Since Schmuhl became his state party's chairman earlier this year, he has embarked on four such statewide tours. They've mostly unfolded in out-of-the-way territory unfriendly to Democrats in recent history.
"For Indiana Democrats, it's a total rebuild," Mike O'Brien, the president of 1816 Public Affairs Group and Republican Gov. Eric Holcomb's former campaign manager, told me. "Republicans have 88% of local offices, supermajorities in the Legislature, and Democrats' candidate for governor came in third place in over 30 counties. The conventional wisdom of purple suburbs didn't play out. It's catastrophically bad. So they have to go places they've never gone to try to find some base of support outside of a few urban cores that they hold."
“Mike is one of a handful of people I worked with during my time in Indiana politics who could both craft a plan and also execute it,” Joel Elliott, Joe Donnelly’s former chief of staff and senior director of federal affairs for Salesforce, told me. “So, he stands in contrast to those sometimes annoying folks who proudly present themselves as solely “ideas people.” He also has another attribute that, when added to his planning and execution skills, makes him an even rarer bird in politics: his even-keeled and thoughtful way allows him to work with anyone—if you have trouble working with Mike, you might want to start by looking yourself in the mirror. One can’t overstate that importance of that when it comes to a party leader because party politics is definitely a team sport.”

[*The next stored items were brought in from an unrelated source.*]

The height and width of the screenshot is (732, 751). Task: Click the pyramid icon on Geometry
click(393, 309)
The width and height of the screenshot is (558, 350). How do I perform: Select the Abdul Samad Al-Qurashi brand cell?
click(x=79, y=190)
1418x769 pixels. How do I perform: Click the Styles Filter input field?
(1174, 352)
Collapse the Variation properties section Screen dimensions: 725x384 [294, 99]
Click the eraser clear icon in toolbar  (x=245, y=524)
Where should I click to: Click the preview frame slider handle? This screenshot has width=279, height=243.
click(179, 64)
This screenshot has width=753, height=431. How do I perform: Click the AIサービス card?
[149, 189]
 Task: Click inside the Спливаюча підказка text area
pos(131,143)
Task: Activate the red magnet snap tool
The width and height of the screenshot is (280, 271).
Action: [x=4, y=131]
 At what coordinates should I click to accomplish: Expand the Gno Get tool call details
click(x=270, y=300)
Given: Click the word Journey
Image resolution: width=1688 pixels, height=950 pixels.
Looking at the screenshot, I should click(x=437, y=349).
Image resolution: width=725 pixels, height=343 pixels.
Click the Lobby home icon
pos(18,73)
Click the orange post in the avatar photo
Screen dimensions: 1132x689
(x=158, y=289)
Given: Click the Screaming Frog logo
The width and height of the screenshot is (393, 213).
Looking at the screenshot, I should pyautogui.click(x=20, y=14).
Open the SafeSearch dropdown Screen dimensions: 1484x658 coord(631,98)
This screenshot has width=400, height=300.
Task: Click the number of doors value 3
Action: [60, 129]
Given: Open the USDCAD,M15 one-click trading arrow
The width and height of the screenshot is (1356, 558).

“If there’s one thing I know about Mike, it’s that he loves Indiana,” added George Hornedo, an attorney in Ice Miller's Public Affairs Group and national deputy political director and delegate director at Pete for America. “With him at the helm of the Indiana Democratic Party, we have a clear message to take across the state and a strategy to—over time—close the gap and better compete with Republicans.”
Where’s it all headed? One source speculated Schmuhl could run for governor, or possibly helm the Democratic National Committee amid a Buttigieg presidency.
IMPORTANTVILLE READS
“GOP Sen. Todd Young says Xi Jinping is 'scared' of his bill because it would invest in U.S. technologies,” by Houston Keene in Yahoo News
A senator from Indiana said that Chinese President Xi Jinping is afraid of his new bill that would invest in U.S. technologies, citing Xi's fear as the reason China is lobbying against it.
Sen. Todd Young, R-Ind., torched Xi as being "scared" of his new bill in a Monday press release, saying Xi’s fear is the reason behind reports of the Chinese Communist Party (CCP) "pressuring American business leaders to oppose" the United States Innovation and Competition Act.
The report also said that China threatened the market shares of companies if they didn’t sink Young’s bill.